Recordando a Carmín Pérez

Revolucionaria y militante nacionalista nacida el 14 de septiembre de 1929 en Lares, Puerto Rico e inscrita oficialmente en el Registro del gobierno como nacida el 30 de octubre de ese mismo año. Esta mera coincidencia anticipa lo que fue la doble vida de Carmín; la niña de los campos lareños y la combatiente anticolonialista que a la tierna edad de 21 años fue sentenciada a sufrir largos años de prisión, muchos de estos en aislamiento, por hechos relacionados al levantamiento de Jayuya el 30 de octubre de 1950 y al ataque al Congreso de los Estados Unidos en marzo de 1954. 

Carmín fue producto de la unión habida entre el agricultor, Eduviges Pérez y la costurera María de Jesús González en cuya relación procrearon dos hijos: Jorge y Carmín. Estos se divorcian por lo que la madre abandona Lares y se traslada a vivir a la calle Sol, en el Viejo San Juan, cercano al lugar donde ubicaba para entonces, el Club del Partido Nacionalista de Puerto Rico.

Carmín escuchó hablar de don Pedro Albizu Campos por primera vez en sus años juveniles a través de la heroína Lolita Lebrón quien fuera su compueblana.

En el 1948, coincidiendo con las festividades del día del Levantamiento, se da el primer encuentro con el Maestro y estrechan sus manos. Carmín que fue desde niña inquieta y despierta y le gustaba de explorar su entorno, según nos contaba su hermano da con el local del Club Nacionalista. Según confesión de la propia Carmín, subió las escaleras, y una vez entró al lugar fue para nunca más salir. Habiéndola conocido, pienso que desde el día en que ésta estrechó las manos del Maestro, ahí comenzó a trazar su ruta, pues Carmín era un ser libre como el viento, que nada y nadie la ató ni la detuvo jamás, ni siquiera las estructuras organizativas. 
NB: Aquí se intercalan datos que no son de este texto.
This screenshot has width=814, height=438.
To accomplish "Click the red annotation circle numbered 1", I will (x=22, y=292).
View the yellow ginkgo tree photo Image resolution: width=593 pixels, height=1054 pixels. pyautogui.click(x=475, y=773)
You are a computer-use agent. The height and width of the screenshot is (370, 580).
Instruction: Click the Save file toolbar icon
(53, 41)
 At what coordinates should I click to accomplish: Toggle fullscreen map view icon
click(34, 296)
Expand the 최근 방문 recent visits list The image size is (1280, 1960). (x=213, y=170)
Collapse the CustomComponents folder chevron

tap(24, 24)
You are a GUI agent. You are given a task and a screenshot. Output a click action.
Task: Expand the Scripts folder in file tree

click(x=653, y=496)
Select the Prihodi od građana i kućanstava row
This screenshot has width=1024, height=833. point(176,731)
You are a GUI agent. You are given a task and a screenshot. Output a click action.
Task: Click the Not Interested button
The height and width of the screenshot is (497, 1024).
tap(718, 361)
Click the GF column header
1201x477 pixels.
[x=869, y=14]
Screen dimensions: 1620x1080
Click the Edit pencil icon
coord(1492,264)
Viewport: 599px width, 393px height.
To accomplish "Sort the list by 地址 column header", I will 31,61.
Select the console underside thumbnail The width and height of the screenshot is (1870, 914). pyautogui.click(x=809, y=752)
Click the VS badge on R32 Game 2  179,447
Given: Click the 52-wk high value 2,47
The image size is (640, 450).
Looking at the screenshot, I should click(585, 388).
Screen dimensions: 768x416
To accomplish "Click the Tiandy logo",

En el 1950, Carmín fue sacada físicamente del local pero a la fuerza, para ser llevada la cárcel. El 30 de octubre de 1950, día en que se produjo la revolución de Jayuya, la policía cercó la casa de don Pedro e hirió de un balazo a Doris Torresola. Le tocó a Carmín, acompañada del joven Juan José Muñoz Matos, trasladarla al hospital para que fuera atendida. Estos fueron arrestados luego que en el centro de salud se negaran a atender a Doris. Carmín fue acusada de atentar contra la vida de los policías por lo que cumplió 22 meses de cárcel.

Carmín sufre un segundo arresto el 16 de marzo del 1954. El primero de marzo se produce el Ataque al Congreso de los Estados Unidos por los cuatro nacionalistas; Lolita Lebrón Sotomayor, Irving Flores Rodríguez, Andrés Figueroa Cordero y Rafael Cancel Miranda. La policía rodea y ataca a tiros el Club Nacionalista, acción que fue repelida por el grupo de nacionalistas que acompañaban a don Pedro; Doris Torresola, don José Rivera Sotomayor, Isabel Rosado Morales y Carmín. Esta fue acusada de atentado a la vida y violación al artículo 6 y 8 de la ley de armas y sentenciada a 60 años de prisión de los que cumplió alrededor de 14 años, la mayor parte de estos, en aislamiento. Su madre enfermó y murió estando ella aún presa. Fue excarcelada en el 1965.

A su salida de prisión Carmín se integró a militar en la Liga Socialista. En el 1969 fue arrestada por tercera ocasión y acusada de sedición y portación de armas por casos relacionados a la lucha universitaria: la quema del ROTC en la Universidad de Puerto Rico. Fue sentenciada a tres años de prisión pero solo cumplió 45 días en Cárcel del Mujeres de Vega Alta debido a que sus abogados apelaron la sentencia logrando una decisión favorable. Junto ella don Juan A. Corretjer.

Carmín era una mujer solidaria. No tenía nada para ella pues todo lo compartía. No toleraba las injusticias ni la discriminación. Era poseedora de ternura y dureza según fuera su propuesta revolucionaria, por lo que siempre fue respetada y amada. Adoraba a nuestros hijos e hijas como si fueran propios.

Carmín trascendió el 4 de abril de 2003 en el Hospital Pavía de Santurce tras sufrir un episodio cardíaco mientras la dializaban. Sus restos descansan en el Cementerio Municipal de Lares en la falda de ese pueblo cuyos campos buscó sedienta de manera callada.

Fragmento del escrito de Rita Zengotita, Recordando a Carmín Pérez González.